From the #1 internationally bestselling author of The House at Riverton, a novel that takes the reader on an unforgettable journey through generations and across continents as two women try to uncover their family’s secret past
A tiny girl is abandoned on a ship headed for Australia in 1913. She arrives completely alone with nothing but a small suitcase containing a few clothes and a single book—a beautiful volume of fairy tales. She is taken in by the dockmaster and his wife...

VERY FUNNY LITTLE BOOK I FOUND IN THE STACKS AT GOODWILL.  A CASTAWAY LIBRARY BOOK!!  UH OH!!   IT'S A GENTLY READ COPY OF "OXYGEN," BY CAROL CASSELLA.   This book was published by Simon & Schuster in 2008.  Very simple cover, but an eerie one.  Read the blurb below.
Now in paperback, Carol Cassella’s riveting national bestseller that seamlessly melds compelling women’s fiction and medical drama to create an “involving debut that’s just what the doctor ordered” (People).

• Perennial hot subject: From ER to Grey’s Anatomy, from Complications by Atul Gawande to Stiff by mary roach, there’s a proven appetite for stories of human drama centered around medical establishments.

• Authenticity: Carol Cassella is a practicing anesthesiologist in Washington state whose work informs that of her compelling heroine, Dr. Marie Heaton, as well as the fabulous medical writing throughout the novel.

• Gripping, timely story: Oxygen opens with Marie Heaton, an anesthesiologist at the height of her medical career, facing a nightmarish operating room disaster that ends a child’s life and launches a tangled malpractice suit. As Marie twists through depositions, accusations, and a remorseful preoccupation with the dead child’s mother, she must also cope with her own aging father and confront questions of love and betrayal, family bonds, and the price of her own choices. With a final twist as heartrending as it is redeeming, Oxygen is a gripping and auspicious debut.

 I AM DYING TO READ THIS BOOK!!!  (Even if it is a hiked library book... :}



A prim, straitlaced Spanish painter living in Paris, Elvira De Poulain is shocked to hear of her profligate husband’s death and travels to Shanghai to claim his body and put his affairs in order. Overwhelmed by his still-outstanding debts and scandals—adrift in an exotic city teeming with unfamiliar sights, sounds, and smells—she discovers a treasure among her late husband’s detritus: a beautifully crafted box holding clues to the location of the remains of China’s First Emperor...and the unimaginable riches buried alongside him.

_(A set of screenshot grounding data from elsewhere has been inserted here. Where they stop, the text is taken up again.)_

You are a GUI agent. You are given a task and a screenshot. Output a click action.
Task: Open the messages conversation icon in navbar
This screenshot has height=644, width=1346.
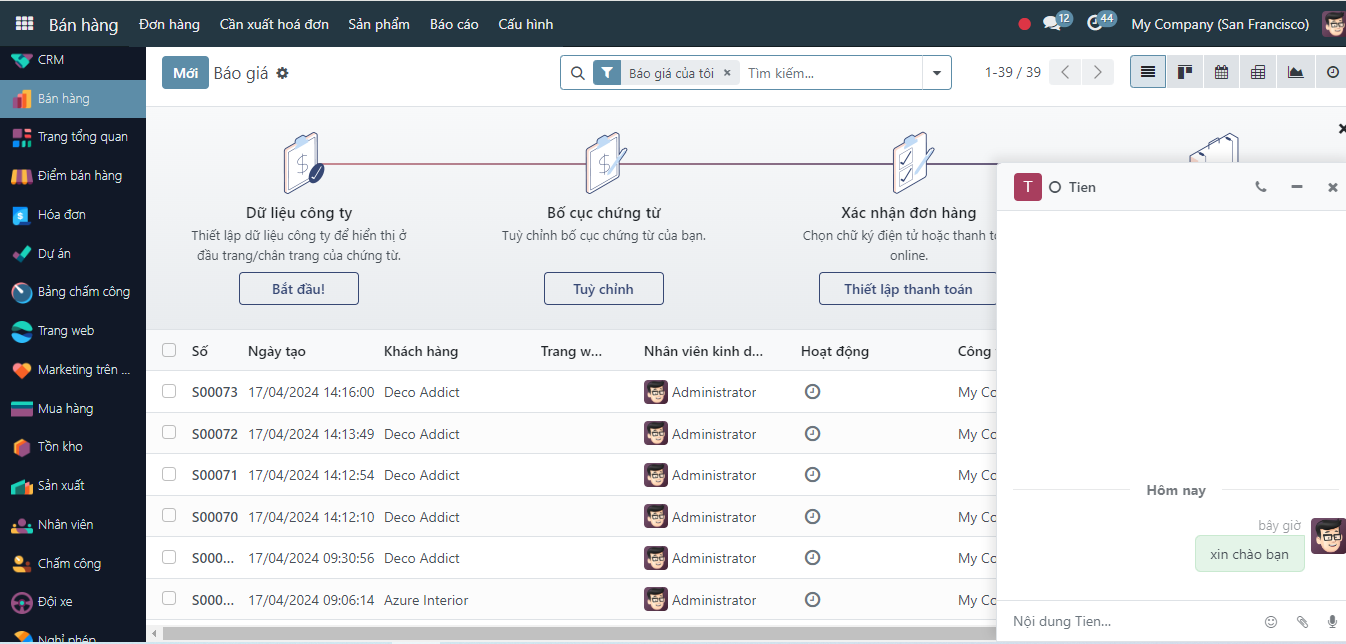(x=1051, y=24)
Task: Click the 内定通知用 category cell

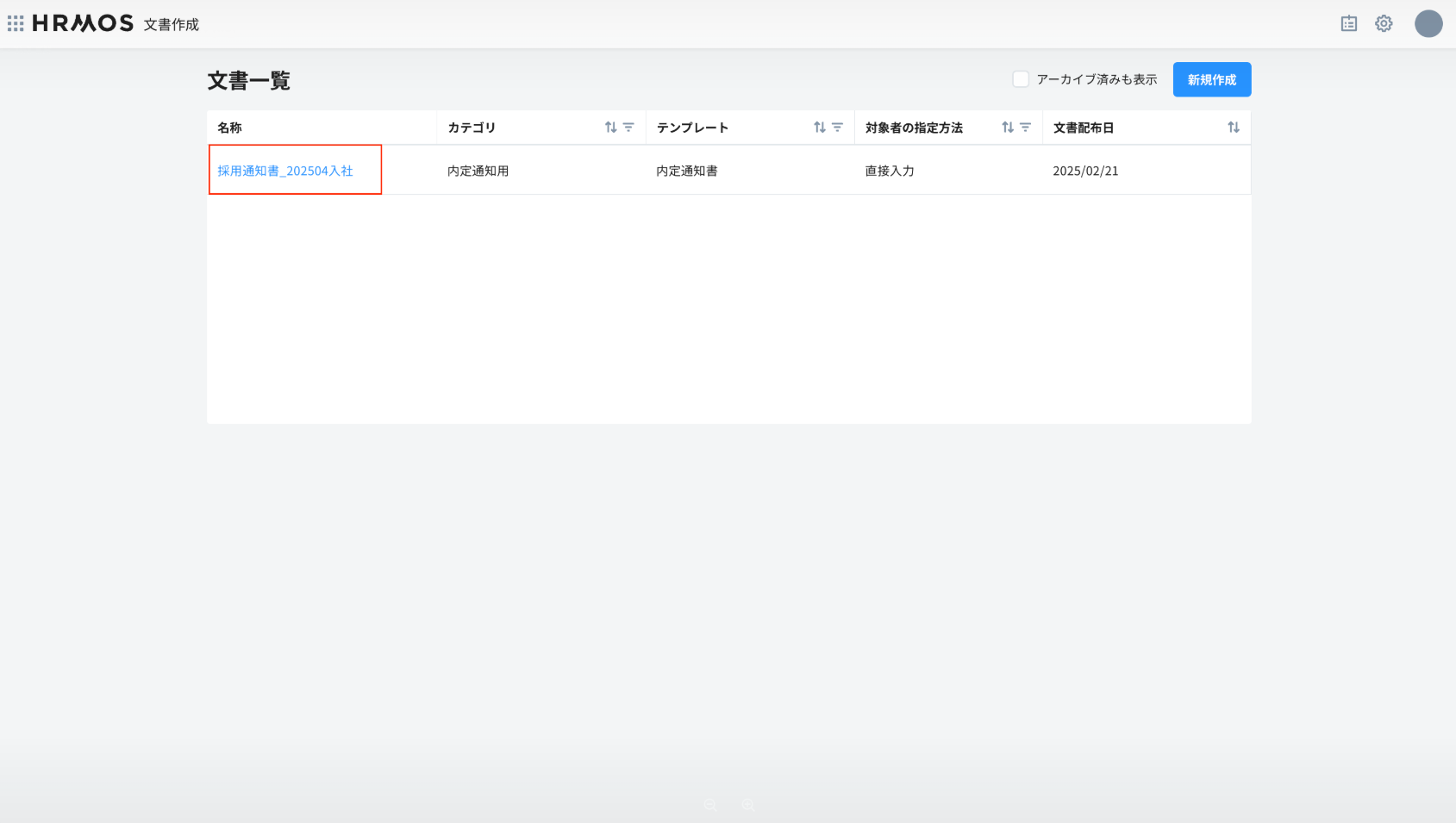Action: click(478, 171)
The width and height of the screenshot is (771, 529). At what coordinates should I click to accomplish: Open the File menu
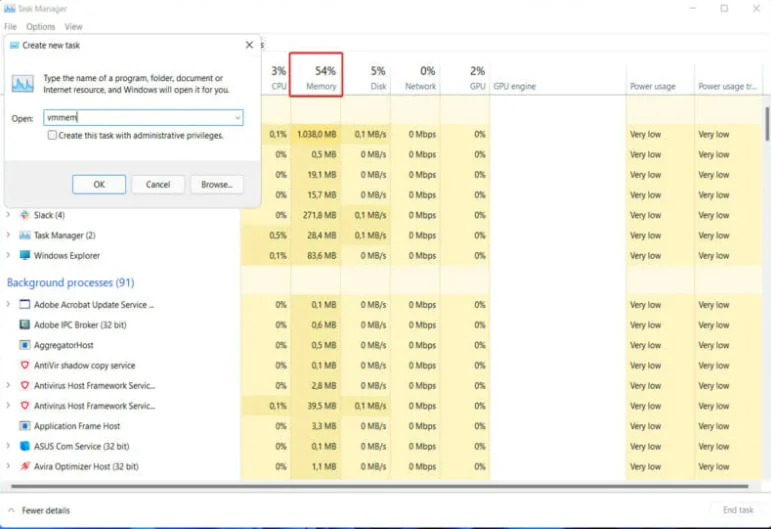10,27
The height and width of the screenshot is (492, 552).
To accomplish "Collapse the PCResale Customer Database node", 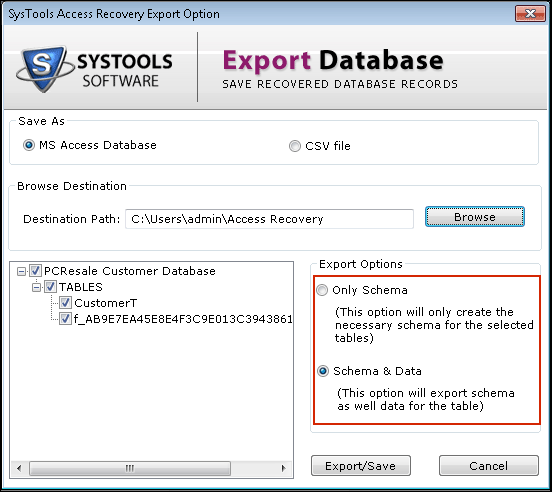I will [x=21, y=271].
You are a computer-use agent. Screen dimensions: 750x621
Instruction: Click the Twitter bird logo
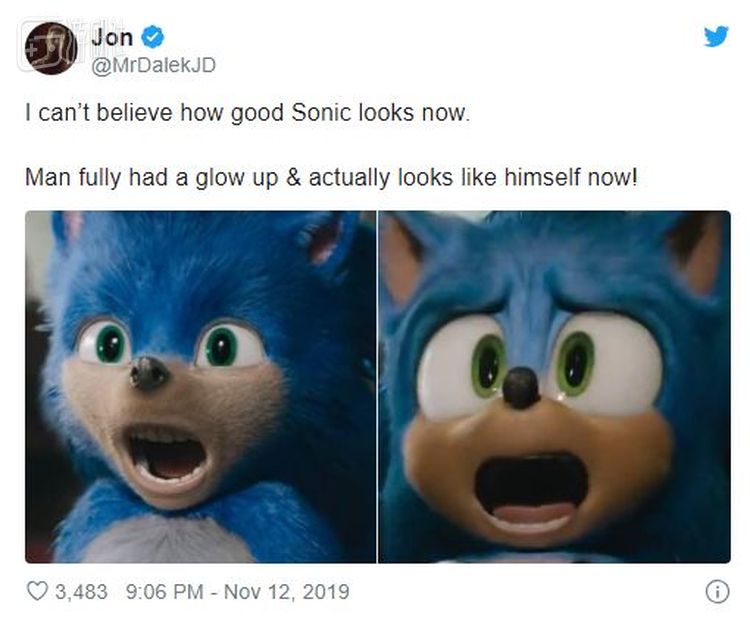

Joining forces with a colorful Irish journalist, a wily local antiquarian, and a brilliant orphaned servant boy, Elvira is immediately swept up into the adventure of a lifetime. But she and her motley partners are not alone in their quest—and those who pursue them have murdered before, and would murder again, to possess the wealth of an ancient dynasty.

THIS JUST SOUNDED LIKE AN EXOTIC AND BRILLIANT NOVEL. I don't remember hearing about it before.  Please let me know if you have or if you've read it in the comments below.  It's also a gorgeous book.  The cover is so beautiful.  Again, the book seems untouched.  I think I paid $4.99 for it...a $25.95 book.  Amazing.  The Publisher is Harper.

SO THAT ENDS MY "GOODWILL HUNTING" event.  I can't believe I really did find some wonderful books just as the other book crazy people were telling me online!!  So, I suggest if you're looking for some awesome books on a budget, go to your local shop.  I couldn't believe it. 


I got 14 books for $60.   If I had paid retail at $25.95 per book...I would have roughly come home with 2 hardbacks and a trade paperback.

What do you think about my Goodwill trip????